E lógicas dentro de outras lógicas acabam por surgir também. Lembro-me perfeitamente da época em que eu e alguns colegas de turmas começamos a jogar games de Pokémon via emulador de celular no colégio (especificamente Ruby e Fire Red). As batalhas e trocas de monstrinhos eram feitas via um recurso do emulador que utilizava Bluetooth para fazer a conexão entre os dispositivos. Antes, jogávamos em casa, no computador, impossibilitados de qualquer tipo de interação dentro do jogo. Uma lógica criada a partir de uma outra lógica. Com certeza essa não era a forma que a Game Freak ou a Nintendo imaginava que uma pessoa acessaria seus jogos, mas esse era o único modo pelo qual podia fazê-lo.

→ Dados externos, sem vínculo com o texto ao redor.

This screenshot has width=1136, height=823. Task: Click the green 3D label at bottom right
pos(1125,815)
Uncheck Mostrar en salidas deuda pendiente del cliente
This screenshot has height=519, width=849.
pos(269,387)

Se não fosse por isso, provavelmente você não estaria lendo este texto. Se não fosse por feirantes de jogos e por donos de locadoras, meu interesse por videogames definitivamente não seria o mesmo. E apesar de estarem à margem da legalidade — e por muitas vezes a ultrapassando — , são personagens essenciais para entendermos a cultura nacional de videogame e por termos uma forte presença da mídia no país, que concentra um de seus maiores públicos.

Destaco que não estou declarando defesa cega e absoluta à pirataria. Porém, é através dela que podemos fazer preservação histórica digital, por exemplo, ou ainda permitir que milhares de pessoas tenham acesso ao que simplesmente lhe foi negado a possibilidade de experienciar. Se jogos eletrônicos são o que são no Brasil, independente da perversidade mercadológica nascida em contexto de capitalismo tardio, é à pirataria e aos agentes “democratizantes” do videogame que devem agradecer em primeiro lugar.